NACHA is not taking a position on whether the Federal Reserve should build a proposed real-time settlement system, but in comments this week the automated clearing house governing body said it is concerned the Fed’s current proposal is “too narrowly focused” and favors instant payments at the expense of other payment types.
The Fed in early October issued a request for comments on a project it dubs Real Time Gross Settlement that would operate 24 hours a day, 365 days a year. The Fed potentially would play the role of operator, thereby putting the central bank into direct competition with private-sector entities. The Fed is taking comments until Dec. 14.
Herndon, Va.-based NACHA has been working over the past several years to speed up payments through same-day settlements. The ACH network connects nearly every financial institution in the U.S. and relies heavily on batch settlements as it processes billions of payments annually.
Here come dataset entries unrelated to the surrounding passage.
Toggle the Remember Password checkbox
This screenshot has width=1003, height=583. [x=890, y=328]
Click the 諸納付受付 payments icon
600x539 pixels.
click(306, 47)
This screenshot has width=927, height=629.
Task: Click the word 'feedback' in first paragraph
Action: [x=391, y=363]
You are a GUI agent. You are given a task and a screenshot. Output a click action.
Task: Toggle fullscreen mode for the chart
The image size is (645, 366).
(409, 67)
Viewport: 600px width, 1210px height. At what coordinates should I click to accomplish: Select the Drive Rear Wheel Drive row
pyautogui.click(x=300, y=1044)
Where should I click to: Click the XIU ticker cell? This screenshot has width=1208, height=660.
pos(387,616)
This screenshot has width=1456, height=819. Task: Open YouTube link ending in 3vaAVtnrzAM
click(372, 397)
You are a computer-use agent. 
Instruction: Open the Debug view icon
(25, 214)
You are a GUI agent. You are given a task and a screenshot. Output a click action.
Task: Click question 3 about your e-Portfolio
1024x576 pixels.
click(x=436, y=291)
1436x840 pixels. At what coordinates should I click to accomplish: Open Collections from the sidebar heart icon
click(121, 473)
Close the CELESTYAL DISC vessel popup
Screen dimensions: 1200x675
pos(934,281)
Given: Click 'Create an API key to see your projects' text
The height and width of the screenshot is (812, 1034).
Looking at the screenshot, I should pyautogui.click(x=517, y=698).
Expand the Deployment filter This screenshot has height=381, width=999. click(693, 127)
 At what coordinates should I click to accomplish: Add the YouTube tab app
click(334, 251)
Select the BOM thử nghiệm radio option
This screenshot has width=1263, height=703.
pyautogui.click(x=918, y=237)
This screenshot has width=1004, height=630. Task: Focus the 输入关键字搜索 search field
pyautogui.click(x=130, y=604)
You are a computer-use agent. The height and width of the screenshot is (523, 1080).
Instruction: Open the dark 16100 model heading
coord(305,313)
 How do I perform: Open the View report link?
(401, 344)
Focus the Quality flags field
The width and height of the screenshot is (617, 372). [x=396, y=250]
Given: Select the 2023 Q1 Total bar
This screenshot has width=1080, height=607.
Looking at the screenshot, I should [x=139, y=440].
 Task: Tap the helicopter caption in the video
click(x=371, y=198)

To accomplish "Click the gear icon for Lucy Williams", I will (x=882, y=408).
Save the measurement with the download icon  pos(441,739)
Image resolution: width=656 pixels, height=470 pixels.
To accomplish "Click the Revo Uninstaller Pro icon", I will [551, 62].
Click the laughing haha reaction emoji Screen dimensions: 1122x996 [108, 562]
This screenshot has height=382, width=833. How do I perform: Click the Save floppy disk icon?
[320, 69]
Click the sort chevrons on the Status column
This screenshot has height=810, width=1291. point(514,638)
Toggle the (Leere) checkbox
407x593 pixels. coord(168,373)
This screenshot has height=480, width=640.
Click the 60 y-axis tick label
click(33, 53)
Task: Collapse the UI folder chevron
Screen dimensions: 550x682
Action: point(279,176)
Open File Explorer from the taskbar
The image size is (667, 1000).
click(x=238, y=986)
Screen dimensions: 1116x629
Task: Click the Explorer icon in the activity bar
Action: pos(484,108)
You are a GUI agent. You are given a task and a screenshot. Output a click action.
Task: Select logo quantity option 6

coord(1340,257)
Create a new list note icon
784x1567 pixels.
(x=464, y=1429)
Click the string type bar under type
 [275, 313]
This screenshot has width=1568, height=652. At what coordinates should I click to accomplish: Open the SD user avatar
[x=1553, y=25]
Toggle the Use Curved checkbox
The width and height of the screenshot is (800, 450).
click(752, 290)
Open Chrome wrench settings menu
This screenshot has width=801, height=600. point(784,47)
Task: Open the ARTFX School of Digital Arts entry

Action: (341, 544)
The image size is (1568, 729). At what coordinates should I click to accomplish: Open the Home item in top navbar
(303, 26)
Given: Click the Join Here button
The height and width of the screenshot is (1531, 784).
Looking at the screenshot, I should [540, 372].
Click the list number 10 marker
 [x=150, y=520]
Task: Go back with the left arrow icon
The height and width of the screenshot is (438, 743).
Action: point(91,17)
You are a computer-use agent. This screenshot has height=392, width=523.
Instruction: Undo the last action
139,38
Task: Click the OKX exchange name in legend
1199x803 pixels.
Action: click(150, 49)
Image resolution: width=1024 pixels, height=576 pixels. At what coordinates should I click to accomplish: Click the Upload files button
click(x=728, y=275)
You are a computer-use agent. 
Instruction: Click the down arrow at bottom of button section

In a letter dated Dec. 3, NACHA says the Fed’s proposal “is grounded on a fundamental, underlying bias that ‘non faster-payment systems’ are lacking because they are not available on a 24x7x365 basis.”
“NACHA is concerned to see that the request contemplates that the Fed would introduce new interbank settlement services that would be available only to newly developed instant-payment systems that settle one payment at a time,” NACHA chief operating officer and general counsel Jane Larimer says in the letter. “While NACHA supports the exploration of more efficient interbank settlement that is available for longer hours on the current date than that which is currently provided, the request represents a significant departure from the Fed’s history of making its interbank settlement services open and available to all payment systems that want to use it, and the Fed’s explicit commitment to make specific improvements to Fed services that the ACH network utilizes.”
NACHA says it’s not suggesting the Fed abandon a real-time settlement system, and it “does not have a specific opinion on whether the Fed should build such a system.” But the letter says the Fed could help existing payment systems better serve the public through expanded settlement-service operating hours, support for a directory serving all electronic payment types, support for liquidity-management services, and more tools for the private-sector ACH operator to settle transactions when other Fed services are closed.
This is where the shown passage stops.